## Written task 1
Retype the entries, starting at the first entry and ending at the line that contains "[Close] (150, 2251)".

++++ Source ++++

Let $f(z)$ be a meromorphic function on the complex plane. By the second main theorem of value distribution theory [6], we have the following classical Picard's theorem.

Theorem A  If there exist three mutually distinct points $a_1, \ a_1$ and $a_3$ on the Riemann sphere such that $f(z)-a_i\ (i=1, 2, 3)$ has no zero on the complex plane, then $f$ is a constant.

Let $F$ be a family of meromorphic functions defined on a domain $D$ of the complex plane. $F$ is said to be normal on $D$ if every sequence of functions of $F$ has a subsequence which converges uniformly on every compact subset of $D$ with respect to the spherical metric to a meromorphic function or identically $\infty$ on $D$. Perhaps the most celebrated criteria for normality in one complex variable is the following Montel-type theorem, see ref. [2].

Theorem B  Let $F$ be a family of meromorphic functions on a domain $D$ of the complex plane. Suppose that there exist three mutually distinct points $a_1, \ a_1$ and $a_3$ on the Riemann sphere such that $f(z)-a_i\ (i=1, 2, 3)$ has no zero on $D$ for each $f\in F$. Then F is a normal family on $D$.

The fact that Picard's theorem and normality criteria were so intimately related led Bloch to hypothesise that a family of meromorphic functions which have a property $P$ in common on a domain $D$ is normal on $D$ if the property $P$ forces a meromorphic function on the complex plane to be a constant. This hypothesize is called Bloch's heuristic principle in complex function theory [1, 13]. Although the principle is false in general, many authors proved normality criteria for families of meromorphic functions by starting from Picard-type theorems. Hence an interesting topic is to make the principle rigorous and to find its applications. There are many investigations in this field for one complex variable (see, e.g., [13, 14]).

++++ Source material ++++

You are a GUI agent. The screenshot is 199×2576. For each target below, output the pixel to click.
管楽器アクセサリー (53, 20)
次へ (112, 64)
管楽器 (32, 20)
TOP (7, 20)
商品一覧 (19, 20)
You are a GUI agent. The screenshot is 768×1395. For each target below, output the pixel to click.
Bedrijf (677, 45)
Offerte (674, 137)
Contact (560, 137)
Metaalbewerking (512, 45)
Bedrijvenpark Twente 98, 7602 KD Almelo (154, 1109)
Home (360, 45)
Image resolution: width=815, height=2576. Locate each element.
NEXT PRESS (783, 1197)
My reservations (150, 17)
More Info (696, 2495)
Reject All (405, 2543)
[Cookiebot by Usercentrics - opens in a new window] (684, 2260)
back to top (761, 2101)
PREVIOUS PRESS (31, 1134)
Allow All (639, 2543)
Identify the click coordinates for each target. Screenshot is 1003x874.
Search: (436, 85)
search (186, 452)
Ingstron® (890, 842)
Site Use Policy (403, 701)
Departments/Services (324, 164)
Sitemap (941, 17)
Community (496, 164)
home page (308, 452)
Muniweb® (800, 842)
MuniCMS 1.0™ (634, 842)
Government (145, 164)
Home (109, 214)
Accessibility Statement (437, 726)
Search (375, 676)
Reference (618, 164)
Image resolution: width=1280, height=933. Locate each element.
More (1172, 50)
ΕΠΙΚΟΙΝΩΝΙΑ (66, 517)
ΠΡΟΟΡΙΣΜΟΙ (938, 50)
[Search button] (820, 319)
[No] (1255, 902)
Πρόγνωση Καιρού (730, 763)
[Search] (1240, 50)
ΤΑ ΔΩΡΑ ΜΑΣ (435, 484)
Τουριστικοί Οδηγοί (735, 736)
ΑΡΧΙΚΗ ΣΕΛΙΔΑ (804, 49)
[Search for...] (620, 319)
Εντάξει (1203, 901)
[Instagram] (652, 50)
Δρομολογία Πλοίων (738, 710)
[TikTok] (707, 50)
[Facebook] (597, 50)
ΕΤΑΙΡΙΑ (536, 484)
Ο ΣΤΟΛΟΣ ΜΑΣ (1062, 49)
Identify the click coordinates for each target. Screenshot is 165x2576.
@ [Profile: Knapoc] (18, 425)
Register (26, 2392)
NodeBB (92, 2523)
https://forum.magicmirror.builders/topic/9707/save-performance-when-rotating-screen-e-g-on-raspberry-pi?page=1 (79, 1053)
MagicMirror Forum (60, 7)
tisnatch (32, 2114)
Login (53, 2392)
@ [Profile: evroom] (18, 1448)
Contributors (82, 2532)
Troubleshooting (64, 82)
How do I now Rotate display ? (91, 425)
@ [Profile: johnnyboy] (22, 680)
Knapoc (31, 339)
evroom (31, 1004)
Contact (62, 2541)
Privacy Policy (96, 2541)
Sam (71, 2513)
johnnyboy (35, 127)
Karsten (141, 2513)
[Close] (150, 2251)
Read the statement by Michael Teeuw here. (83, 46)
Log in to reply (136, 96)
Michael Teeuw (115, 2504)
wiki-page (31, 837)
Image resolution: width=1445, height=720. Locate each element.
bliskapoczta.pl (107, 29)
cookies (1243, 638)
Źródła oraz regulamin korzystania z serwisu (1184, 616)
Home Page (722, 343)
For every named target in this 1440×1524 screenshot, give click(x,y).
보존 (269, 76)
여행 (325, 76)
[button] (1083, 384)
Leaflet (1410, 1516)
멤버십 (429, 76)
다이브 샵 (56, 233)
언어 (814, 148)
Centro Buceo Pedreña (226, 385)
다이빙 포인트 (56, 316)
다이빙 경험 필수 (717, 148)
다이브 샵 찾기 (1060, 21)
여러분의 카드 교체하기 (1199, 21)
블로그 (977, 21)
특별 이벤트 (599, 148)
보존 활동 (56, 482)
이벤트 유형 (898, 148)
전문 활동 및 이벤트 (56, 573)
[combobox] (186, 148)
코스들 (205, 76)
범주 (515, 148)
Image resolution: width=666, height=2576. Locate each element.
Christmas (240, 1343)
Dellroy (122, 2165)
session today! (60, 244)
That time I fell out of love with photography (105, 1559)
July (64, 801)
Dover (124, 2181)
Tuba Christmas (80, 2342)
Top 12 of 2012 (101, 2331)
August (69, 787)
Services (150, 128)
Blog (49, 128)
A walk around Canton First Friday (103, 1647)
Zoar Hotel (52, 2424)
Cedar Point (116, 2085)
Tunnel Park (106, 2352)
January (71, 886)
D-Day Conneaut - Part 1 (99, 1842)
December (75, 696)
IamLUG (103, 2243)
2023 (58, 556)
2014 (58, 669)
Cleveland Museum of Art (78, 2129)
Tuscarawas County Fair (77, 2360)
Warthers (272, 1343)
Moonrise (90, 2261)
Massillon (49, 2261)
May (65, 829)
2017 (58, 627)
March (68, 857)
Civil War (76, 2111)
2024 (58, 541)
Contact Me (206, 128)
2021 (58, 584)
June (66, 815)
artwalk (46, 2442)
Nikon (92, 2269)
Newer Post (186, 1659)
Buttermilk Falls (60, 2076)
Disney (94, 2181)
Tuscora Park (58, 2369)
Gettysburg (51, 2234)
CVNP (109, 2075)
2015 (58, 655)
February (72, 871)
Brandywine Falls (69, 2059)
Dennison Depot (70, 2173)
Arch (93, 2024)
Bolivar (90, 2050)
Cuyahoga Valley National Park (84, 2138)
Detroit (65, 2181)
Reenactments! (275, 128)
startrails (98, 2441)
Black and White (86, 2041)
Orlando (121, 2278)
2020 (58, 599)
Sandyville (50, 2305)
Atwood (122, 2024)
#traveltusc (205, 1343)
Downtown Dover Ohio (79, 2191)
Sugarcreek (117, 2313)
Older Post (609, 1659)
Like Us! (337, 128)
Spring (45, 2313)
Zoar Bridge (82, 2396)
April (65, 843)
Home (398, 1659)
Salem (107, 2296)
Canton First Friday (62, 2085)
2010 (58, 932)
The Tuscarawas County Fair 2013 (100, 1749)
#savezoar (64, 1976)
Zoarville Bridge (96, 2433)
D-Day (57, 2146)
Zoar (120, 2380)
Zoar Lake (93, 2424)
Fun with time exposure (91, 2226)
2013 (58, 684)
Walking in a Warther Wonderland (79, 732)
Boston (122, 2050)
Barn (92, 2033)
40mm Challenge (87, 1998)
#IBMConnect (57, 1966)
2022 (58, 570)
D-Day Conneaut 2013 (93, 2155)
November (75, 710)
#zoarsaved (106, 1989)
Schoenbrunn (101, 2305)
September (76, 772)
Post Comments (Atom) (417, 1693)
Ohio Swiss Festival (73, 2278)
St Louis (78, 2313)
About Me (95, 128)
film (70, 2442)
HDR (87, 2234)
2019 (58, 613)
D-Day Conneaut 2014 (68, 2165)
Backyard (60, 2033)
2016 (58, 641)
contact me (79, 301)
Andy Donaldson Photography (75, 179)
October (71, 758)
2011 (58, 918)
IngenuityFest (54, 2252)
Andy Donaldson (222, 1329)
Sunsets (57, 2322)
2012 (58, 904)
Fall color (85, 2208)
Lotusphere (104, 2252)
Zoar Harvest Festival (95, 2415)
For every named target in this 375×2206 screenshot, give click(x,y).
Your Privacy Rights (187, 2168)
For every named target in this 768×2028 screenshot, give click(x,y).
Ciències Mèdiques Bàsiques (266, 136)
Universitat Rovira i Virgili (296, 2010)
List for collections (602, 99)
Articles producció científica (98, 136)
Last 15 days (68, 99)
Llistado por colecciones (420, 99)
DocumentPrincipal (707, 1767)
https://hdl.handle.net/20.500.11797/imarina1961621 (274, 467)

++++

## Written task 2
Edit the passage on normality criteria, starting at "Let $F$ be a family of meromorphic functions defined" and ending at "family on $D$.", so that "spherical metric" reads "chordal metric".

## Complete output 1
You are a GUI agent. The screenshot is 199×2576. For each target below, output the pixel to click.
管楽器アクセサリー (53, 20)
次へ (112, 64)
管楽器 (32, 20)
TOP (7, 20)
商品一覧 (19, 20)
You are a GUI agent. The screenshot is 768×1395. For each target below, output the pixel to click.
Bedrijf (677, 45)
Offerte (674, 137)
Contact (560, 137)
Metaalbewerking (512, 45)
Bedrijvenpark Twente 98, 7602 KD Almelo (154, 1109)
Home (360, 45)
Image resolution: width=815, height=2576. Locate each element.
NEXT PRESS (783, 1197)
My reservations (150, 17)
More Info (696, 2495)
Reject All (405, 2543)
[Cookiebot by Usercentrics - opens in a new window] (684, 2260)
back to top (761, 2101)
PREVIOUS PRESS (31, 1134)
Allow All (639, 2543)
Identify the click coordinates for each target. Screenshot is 1003x874.
Search: (436, 85)
search (186, 452)
Ingstron® (890, 842)
Site Use Policy (403, 701)
Departments/Services (324, 164)
Sitemap (941, 17)
Community (496, 164)
home page (308, 452)
Muniweb® (800, 842)
MuniCMS 1.0™ (634, 842)
Government (145, 164)
Home (109, 214)
Accessibility Statement (437, 726)
Search (375, 676)
Reference (618, 164)
Image resolution: width=1280, height=933. Locate each element.
More (1172, 50)
ΕΠΙΚΟΙΝΩΝΙΑ (66, 517)
ΠΡΟΟΡΙΣΜΟΙ (938, 50)
[Search button] (820, 319)
[No] (1255, 902)
Πρόγνωση Καιρού (730, 763)
[Search] (1240, 50)
ΤΑ ΔΩΡΑ ΜΑΣ (435, 484)
Τουριστικοί Οδηγοί (735, 736)
ΑΡΧΙΚΗ ΣΕΛΙΔΑ (804, 49)
[Search for...] (620, 319)
Εντάξει (1203, 901)
[Instagram] (652, 50)
Δρομολογία Πλοίων (738, 710)
[TikTok] (707, 50)
[Facebook] (597, 50)
ΕΤΑΙΡΙΑ (536, 484)
Ο ΣΤΟΛΟΣ ΜΑΣ (1062, 49)
Identify the click coordinates for each target. Screenshot is 165x2576.
@ [Profile: Knapoc] (18, 425)
Register (26, 2392)
NodeBB (92, 2523)
https://forum.magicmirror.builders/topic/9707/save-performance-when-rotating-screen-e-g-on-raspberry-pi?page=1 (79, 1053)
MagicMirror Forum (60, 7)
tisnatch (32, 2114)
Login (53, 2392)
@ [Profile: evroom] (18, 1448)
Contributors (82, 2532)
Troubleshooting (64, 82)
How do I now Rotate display ? (91, 425)
@ [Profile: johnnyboy] (22, 680)
Knapoc (31, 339)
evroom (31, 1004)
Contact (62, 2541)
Privacy Policy (96, 2541)
Sam (71, 2513)
johnnyboy (35, 127)
Karsten (141, 2513)
[Close] (150, 2251)

## Complete output 2
Let $F$ be a family of meromorphic functions defined on a domain $D$ of the complex plane. $F$ is said to be normal on $D$ if every sequence of functions of $F$ has a subsequence which converges uniformly on every compact subset of $D$ with respect to the chordal metric to a meromorphic function or identically $\infty$ on $D$. Perhaps the most celebrated criteria for normality in one complex variable is the following Montel-type theorem, see ref. [2].

Theorem B  Let $F$ be a family of meromorphic functions on a domain $D$ of the complex plane. Suppose that there exist three mutually distinct points $a_1, \ a_1$ and $a_3$ on the Riemann sphere such that $f(z)-a_i\ (i=1, 2, 3)$ has no zero on $D$ for each $f\in F$. Then F is a normal family on $D$.